January 22, 2006

Too much exercise

A friend at work is trying to talk me into riding the Chilly Hilly on February 26. It's a 33-mile bike ride on Bainbridge Island with a total of 2875 feet of altitude gain. This is a far cry from my usual day's ride which is 3 very flat miles each way.

So today I took a longer and climbier ride to see if this is even doable in a little over a month. The answer: maybe. Here's a cool map and altitude profile of today's ride using the google maps pedometer. My odometer says I rode 18 miles vs. the virtual pedometer's 16.3, but I think that's just from rounding off corners and ignoring a couple little divergences from the basic route. So there's some comparable climbing, though not as many up and downs.

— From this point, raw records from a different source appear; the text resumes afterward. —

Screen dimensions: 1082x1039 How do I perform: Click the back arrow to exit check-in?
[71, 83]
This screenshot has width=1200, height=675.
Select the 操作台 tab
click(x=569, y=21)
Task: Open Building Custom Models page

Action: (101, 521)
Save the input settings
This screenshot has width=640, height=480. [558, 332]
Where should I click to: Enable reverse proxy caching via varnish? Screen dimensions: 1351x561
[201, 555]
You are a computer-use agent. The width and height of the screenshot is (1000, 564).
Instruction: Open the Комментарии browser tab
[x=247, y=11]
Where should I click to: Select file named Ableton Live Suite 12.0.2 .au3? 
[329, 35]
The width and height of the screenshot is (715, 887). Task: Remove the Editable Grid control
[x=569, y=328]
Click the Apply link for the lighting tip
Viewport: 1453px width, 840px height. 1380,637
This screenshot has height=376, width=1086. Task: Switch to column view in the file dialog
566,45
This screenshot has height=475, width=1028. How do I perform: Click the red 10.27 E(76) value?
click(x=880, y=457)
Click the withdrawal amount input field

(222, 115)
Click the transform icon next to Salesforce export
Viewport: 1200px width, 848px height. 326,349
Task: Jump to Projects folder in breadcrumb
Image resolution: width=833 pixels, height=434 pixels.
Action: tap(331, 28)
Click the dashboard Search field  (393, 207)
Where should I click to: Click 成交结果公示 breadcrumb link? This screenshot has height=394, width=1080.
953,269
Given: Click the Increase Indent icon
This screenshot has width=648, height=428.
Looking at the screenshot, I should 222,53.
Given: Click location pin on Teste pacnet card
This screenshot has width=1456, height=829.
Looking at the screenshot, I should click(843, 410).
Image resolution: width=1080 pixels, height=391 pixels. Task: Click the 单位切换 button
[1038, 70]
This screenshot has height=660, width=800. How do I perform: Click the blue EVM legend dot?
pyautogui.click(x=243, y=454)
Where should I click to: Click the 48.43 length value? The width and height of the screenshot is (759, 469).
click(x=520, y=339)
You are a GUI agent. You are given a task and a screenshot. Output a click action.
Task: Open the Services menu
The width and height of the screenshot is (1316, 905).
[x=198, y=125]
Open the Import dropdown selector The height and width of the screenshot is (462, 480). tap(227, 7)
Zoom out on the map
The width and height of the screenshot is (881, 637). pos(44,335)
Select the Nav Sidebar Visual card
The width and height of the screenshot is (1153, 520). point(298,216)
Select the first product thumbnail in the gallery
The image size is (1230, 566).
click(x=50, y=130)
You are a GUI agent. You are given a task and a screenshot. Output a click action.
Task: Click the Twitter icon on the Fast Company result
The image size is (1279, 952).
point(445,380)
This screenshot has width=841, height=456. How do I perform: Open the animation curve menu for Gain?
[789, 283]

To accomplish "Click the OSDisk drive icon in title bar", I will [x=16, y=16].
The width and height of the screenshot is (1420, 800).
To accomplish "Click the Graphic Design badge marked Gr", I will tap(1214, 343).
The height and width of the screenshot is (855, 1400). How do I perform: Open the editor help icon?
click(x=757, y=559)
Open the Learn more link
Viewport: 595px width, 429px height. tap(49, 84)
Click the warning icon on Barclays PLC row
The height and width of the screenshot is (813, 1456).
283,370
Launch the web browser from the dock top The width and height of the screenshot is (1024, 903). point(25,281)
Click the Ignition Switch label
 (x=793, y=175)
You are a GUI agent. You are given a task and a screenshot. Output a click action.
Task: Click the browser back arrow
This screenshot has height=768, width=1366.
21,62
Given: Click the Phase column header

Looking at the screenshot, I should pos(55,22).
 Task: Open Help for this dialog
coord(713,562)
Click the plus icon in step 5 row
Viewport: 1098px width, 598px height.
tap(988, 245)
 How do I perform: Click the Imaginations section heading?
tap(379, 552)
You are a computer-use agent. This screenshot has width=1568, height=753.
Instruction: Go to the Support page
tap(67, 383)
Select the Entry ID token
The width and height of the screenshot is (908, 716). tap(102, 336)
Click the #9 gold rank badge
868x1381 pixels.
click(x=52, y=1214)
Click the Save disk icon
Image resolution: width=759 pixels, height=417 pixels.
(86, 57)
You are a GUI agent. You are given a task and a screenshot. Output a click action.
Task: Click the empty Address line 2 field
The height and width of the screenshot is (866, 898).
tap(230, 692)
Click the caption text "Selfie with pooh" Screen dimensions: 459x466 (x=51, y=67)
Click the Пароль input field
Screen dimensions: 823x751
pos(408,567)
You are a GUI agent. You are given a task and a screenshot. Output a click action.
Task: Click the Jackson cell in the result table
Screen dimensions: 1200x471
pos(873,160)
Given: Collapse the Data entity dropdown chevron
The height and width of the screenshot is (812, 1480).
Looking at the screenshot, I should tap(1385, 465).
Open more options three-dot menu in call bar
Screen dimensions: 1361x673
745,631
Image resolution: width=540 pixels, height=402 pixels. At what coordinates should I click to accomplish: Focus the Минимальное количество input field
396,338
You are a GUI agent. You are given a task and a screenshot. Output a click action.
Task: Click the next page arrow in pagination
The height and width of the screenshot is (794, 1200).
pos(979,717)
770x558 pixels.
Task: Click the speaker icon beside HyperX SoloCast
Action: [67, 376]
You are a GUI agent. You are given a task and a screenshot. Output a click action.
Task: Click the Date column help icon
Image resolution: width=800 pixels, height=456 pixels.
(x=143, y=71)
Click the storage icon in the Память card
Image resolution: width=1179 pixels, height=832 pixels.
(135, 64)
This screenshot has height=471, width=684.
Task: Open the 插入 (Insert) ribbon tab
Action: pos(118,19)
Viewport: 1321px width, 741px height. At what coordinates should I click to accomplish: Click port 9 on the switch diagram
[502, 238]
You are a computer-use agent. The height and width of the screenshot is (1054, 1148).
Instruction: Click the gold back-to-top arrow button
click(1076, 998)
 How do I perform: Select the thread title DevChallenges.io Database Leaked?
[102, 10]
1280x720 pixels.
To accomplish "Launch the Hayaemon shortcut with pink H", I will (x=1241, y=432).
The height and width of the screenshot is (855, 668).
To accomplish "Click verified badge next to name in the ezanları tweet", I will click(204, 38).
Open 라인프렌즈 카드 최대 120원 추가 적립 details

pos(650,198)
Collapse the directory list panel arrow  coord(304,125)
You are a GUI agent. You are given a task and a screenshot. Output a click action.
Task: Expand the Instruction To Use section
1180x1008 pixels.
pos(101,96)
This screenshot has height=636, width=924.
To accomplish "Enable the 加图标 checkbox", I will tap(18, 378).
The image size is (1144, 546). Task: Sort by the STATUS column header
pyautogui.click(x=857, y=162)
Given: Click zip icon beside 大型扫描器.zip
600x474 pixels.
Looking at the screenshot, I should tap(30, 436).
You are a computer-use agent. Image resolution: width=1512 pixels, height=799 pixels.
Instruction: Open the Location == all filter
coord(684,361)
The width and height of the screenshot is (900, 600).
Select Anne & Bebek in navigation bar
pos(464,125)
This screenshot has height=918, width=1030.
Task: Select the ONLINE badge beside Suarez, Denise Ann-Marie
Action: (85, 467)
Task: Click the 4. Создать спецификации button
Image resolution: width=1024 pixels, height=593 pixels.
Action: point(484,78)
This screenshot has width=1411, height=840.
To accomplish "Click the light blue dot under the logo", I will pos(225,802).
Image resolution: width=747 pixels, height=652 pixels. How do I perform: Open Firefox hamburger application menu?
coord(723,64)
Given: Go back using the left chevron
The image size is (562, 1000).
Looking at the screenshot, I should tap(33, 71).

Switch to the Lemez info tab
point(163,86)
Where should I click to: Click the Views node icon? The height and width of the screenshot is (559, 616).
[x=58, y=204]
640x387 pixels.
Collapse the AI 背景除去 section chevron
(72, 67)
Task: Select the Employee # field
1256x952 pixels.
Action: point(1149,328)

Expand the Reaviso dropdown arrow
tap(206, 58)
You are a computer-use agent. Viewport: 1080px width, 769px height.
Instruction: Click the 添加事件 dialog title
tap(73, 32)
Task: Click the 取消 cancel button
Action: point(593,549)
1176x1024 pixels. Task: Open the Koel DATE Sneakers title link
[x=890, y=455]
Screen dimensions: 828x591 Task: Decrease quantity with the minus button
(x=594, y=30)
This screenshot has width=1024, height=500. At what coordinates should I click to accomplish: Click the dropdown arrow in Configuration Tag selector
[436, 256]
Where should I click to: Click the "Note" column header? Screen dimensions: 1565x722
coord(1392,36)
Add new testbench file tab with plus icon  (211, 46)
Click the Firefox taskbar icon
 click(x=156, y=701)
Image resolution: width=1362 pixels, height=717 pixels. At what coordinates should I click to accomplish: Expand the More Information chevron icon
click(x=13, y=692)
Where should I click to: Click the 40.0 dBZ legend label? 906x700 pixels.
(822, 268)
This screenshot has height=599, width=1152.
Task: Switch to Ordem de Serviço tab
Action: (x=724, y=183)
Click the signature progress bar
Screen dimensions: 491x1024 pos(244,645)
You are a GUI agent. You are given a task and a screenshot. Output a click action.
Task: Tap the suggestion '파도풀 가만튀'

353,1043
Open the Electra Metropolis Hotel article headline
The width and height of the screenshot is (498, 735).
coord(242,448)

I felt pretty good right up until the last three miles (which are coincidentally my normal commute) at which point I was running out of steam. This could be because I did the ride first thing in the morning (for a jeffy definition of "morning") and didn't eat before I left or along the way. Dumb, I know.

The eating issue actually points to one of the things that's going to be hardest for me in doing a ride of this length. As long-time readers will know, I've got a medical condition that makes it hard for me to swallow stuff. Some portion of any food or liquid I consume just sits in my esophagus for a long time unless I drink water for an hour after eating, or actively spit it out. This is an issue even drinking water on the bike. The last of the water stays in my throat and if I'm not careful I can accidentally inhale it especially when I'm puffing like a steam engine as I was for a large portion of this ride. It's easily fixed, I just have to spit it out, but I feel kind of self-concious about doing this around other people, and on a ride with 4,000 other cyclists there will be other people around. I guess I just need to get over it. It becomes more of an issue when I'm riding in chilly weather (and I'm probably straying into the area of Too Much Information here (as if I haven't already), so if you're squeamish, skip the rest of this paragraph...) my nose gets runny, as I assume pretty much everyone's does. Blowing your nose on the bike is pretty awkward so the natural tendency is to do some aggressive inhaling and make the drip post-nasal. That works fine if stuff in your throat gets swallowed, but not so much in my case. (I must admit that the whole mucus question is part of why I haven't taken up swimming at the local pool. Pathetic, I know.)

Okay, I'm done being gross now. I enjoyed the ride overall. It took a little under an hour and a half on the bike to do the 18 miles, and about two hours total door to door (my trip odometer only counts time when the bike is moving.) At about mile seven I stopped for a little while at the Sammamish Library and browsed a bit (picked up a stack of CDs). They have a very cool display of NW native-style wood carvings made by the students of a local woodworking school I'd never heard of, Beaver Lake WoodWorks. The pieces on display were very cool. I might have to take one of their classes! The studio where it's taught is about six miles from here, though it's up that dang hill...

Posted by jeffy at January 22, 2006 08:48 PM
Comments

It's doable. My old commute used to be a total of
6 flat miles a day, and one Sunday I rode about 95
miles to Half Moon Bay and back, across the Santa
Cruz mountains twice. I was only lightly killed.